It Happened in August

The Medal of Honor, sometimes referred to as the Congressional Medal of Honor since it is awarded by Congress, is the highest military decoration awarded by the United States. It signifies uncommon valor above and beyond the call of duty in defense of our nation – often at the risk of life and limb. Since March, 1863, when the first Medal of Honor was presented, 254 have been received by native-born Irishmen – more than twice the number given to any other foreign-born nationality.

When America decided to establish a memorial to those whose extraordinary valor defended her in times of need, a 52-acre grove was set aside by the Freedom Foundation at Valley Forge. An area was allocated to each state, Washington DC, and Puerto Rico in which they might erect a memorial to the Medal of Honor recipients from their jurisdiction. Nationwide fund-raising activities ensured that, within a short time, the Medal of Honor Grove became a suitable tribute with 52 separate memorial areas dedicated to those whose ultimate heroism insured our continued freedom. Thousands of visitors annually visit this dignified memorial grove to remember those honored there.

In 1975, Sister Marie Veronica, archivist and curator of the grove, noted that 150 recipients of the Medal of Honor were missing from the individual State Memorials. These were individuals who were not affiliated with any State due to lost records, incomplete files, or the fact that they had enlisted before establishing any traceable residence – they were signed up right off the boat. It was not surprising that the major portion were Irish.

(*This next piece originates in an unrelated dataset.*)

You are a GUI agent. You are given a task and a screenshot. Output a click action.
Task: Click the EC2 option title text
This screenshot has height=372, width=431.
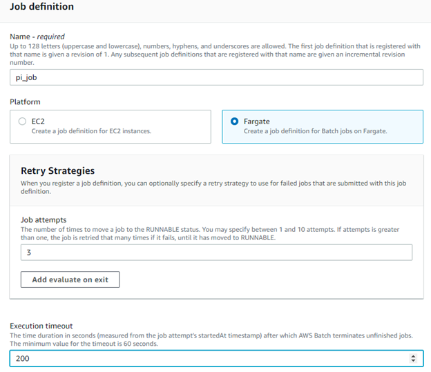coord(38,121)
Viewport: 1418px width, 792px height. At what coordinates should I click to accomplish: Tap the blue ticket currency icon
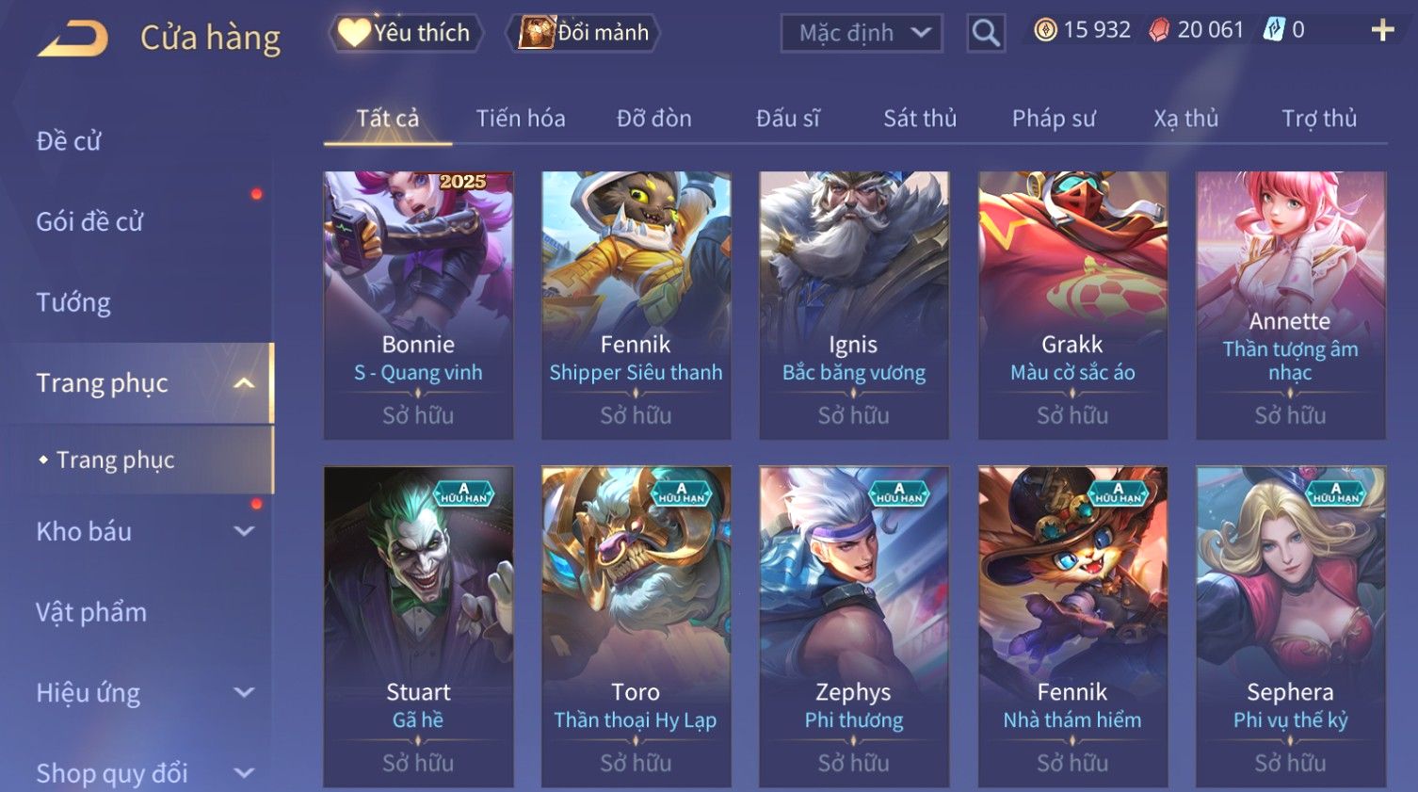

Sister Veronica notified several veterans organizations about the situation with no success. Finally, she contacted the Ancient Order of Hibernians, who responded wholeheartedly. They began a nation-wide fund-raising campaign to erect a memorial to the memory of, not only the Irish, but all 150 unsung heroes. On August 24 1985, years of work came to an emotional conclusion as a seven-foot Obelisk of Honor, fashioned from Wicklow granite and donated by then Irish Prime Minister, the late Charles Haughey, was unveiled in a beautiful area near the park entrance. The area was called then, and will be known forever, as The Irish Grove. On the obelisk are the names of all the previously missing Medal of Honor recipients with their country of origin. There are 65 from Ireland, 36 from Germany, 12 from England, 11 from Canada, and 5 or less from Australia, Denmark, France, West Indies, Switzerland, Sweden, Wales, Scotland, Phillipines, and Norway.

With the colors paraded by the AOH Tara Pipe Band of Massapequa, New York; the U.S. Marine Corps Color Guard; and the 28th Massachusetts Irish Brigade, spectators in the applauding crowd wept openly as the 19th Army Band played Garryowen and taps. It was a proud moment for the Irish in the history of a land to which their forefathers have given so much, and an even prouder day for the Ancient Order of Hibernians who had kept faith with their heritage.